* [Items from a dataset]:
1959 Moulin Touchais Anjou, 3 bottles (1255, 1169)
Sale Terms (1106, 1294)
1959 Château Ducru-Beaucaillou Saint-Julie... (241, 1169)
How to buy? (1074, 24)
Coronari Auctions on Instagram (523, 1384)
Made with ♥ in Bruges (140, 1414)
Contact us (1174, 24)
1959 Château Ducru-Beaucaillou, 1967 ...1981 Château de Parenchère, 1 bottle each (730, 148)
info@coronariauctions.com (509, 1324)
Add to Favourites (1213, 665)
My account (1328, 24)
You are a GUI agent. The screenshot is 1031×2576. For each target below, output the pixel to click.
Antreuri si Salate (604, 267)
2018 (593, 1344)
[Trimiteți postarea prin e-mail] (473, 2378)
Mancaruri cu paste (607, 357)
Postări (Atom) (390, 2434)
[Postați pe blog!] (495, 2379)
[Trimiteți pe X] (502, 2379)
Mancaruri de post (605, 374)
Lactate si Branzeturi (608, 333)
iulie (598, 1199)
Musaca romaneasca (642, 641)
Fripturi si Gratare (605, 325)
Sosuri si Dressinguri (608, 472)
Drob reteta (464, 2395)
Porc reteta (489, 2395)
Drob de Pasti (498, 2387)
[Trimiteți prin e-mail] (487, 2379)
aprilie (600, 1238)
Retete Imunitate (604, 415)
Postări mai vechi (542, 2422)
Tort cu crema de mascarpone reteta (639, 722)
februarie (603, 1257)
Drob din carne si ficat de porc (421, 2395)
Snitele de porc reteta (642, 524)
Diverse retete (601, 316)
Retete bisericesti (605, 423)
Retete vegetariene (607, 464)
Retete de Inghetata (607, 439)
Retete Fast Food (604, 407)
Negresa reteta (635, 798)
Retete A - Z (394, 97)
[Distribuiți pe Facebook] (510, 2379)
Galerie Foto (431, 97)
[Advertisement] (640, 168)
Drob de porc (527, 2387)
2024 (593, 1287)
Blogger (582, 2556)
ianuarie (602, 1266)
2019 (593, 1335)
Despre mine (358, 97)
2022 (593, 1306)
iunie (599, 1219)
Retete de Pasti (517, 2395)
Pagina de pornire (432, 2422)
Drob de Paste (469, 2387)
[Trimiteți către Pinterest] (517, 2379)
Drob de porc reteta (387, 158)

* [WHAT TO WORK ON]: Reproduce the records word for word.

* [RESULT OF THIS TASK]:
1959 Moulin Touchais Anjou, 3 bottles (1255, 1169)
Sale Terms (1106, 1294)
1959 Château Ducru-Beaucaillou Saint-Julie... (241, 1169)
How to buy? (1074, 24)
Coronari Auctions on Instagram (523, 1384)
Made with ♥ in Bruges (140, 1414)
Contact us (1174, 24)
1959 Château Ducru-Beaucaillou, 1967 ...1981 Château de Parenchère, 1 bottle each (730, 148)
info@coronariauctions.com (509, 1324)
Add to Favourites (1213, 665)
My account (1328, 24)
You are a GUI agent. The screenshot is 1031×2576. For each target below, output the pixel to click.
Antreuri si Salate (604, 267)
2018 (593, 1344)
[Trimiteți postarea prin e-mail] (473, 2378)
Mancaruri cu paste (607, 357)
Postări (Atom) (390, 2434)
[Postați pe blog!] (495, 2379)
[Trimiteți pe X] (502, 2379)
Mancaruri de post (605, 374)
Lactate si Branzeturi (608, 333)
iulie (598, 1199)
Musaca romaneasca (642, 641)
Fripturi si Gratare (605, 325)
Sosuri si Dressinguri (608, 472)
Drob reteta (464, 2395)
Porc reteta (489, 2395)
Drob de Pasti (498, 2387)
[Trimiteți prin e-mail] (487, 2379)
aprilie (600, 1238)
Retete Imunitate (604, 415)
Postări mai vechi (542, 2422)
Tort cu crema de mascarpone reteta (639, 722)
februarie (603, 1257)
Drob din carne si ficat de porc (421, 2395)
Snitele de porc reteta (642, 524)
Diverse retete (601, 316)
Retete bisericesti (605, 423)
Retete vegetariene (607, 464)
Retete de Inghetata (607, 439)
Retete Fast Food (604, 407)
Negresa reteta (635, 798)
Retete A - Z (394, 97)
[Distribuiți pe Facebook] (510, 2379)
Galerie Foto (431, 97)
[Advertisement] (640, 168)
Drob de porc (527, 2387)
2024 (593, 1287)
Blogger (582, 2556)
ianuarie (602, 1266)
2019 (593, 1335)
Despre mine (358, 97)
2022 (593, 1306)
iunie (599, 1219)
Retete de Pasti (517, 2395)
Pagina de pornire (432, 2422)
Drob de Paste (469, 2387)
[Trimiteți către Pinterest] (517, 2379)
Drob de porc reteta (387, 158)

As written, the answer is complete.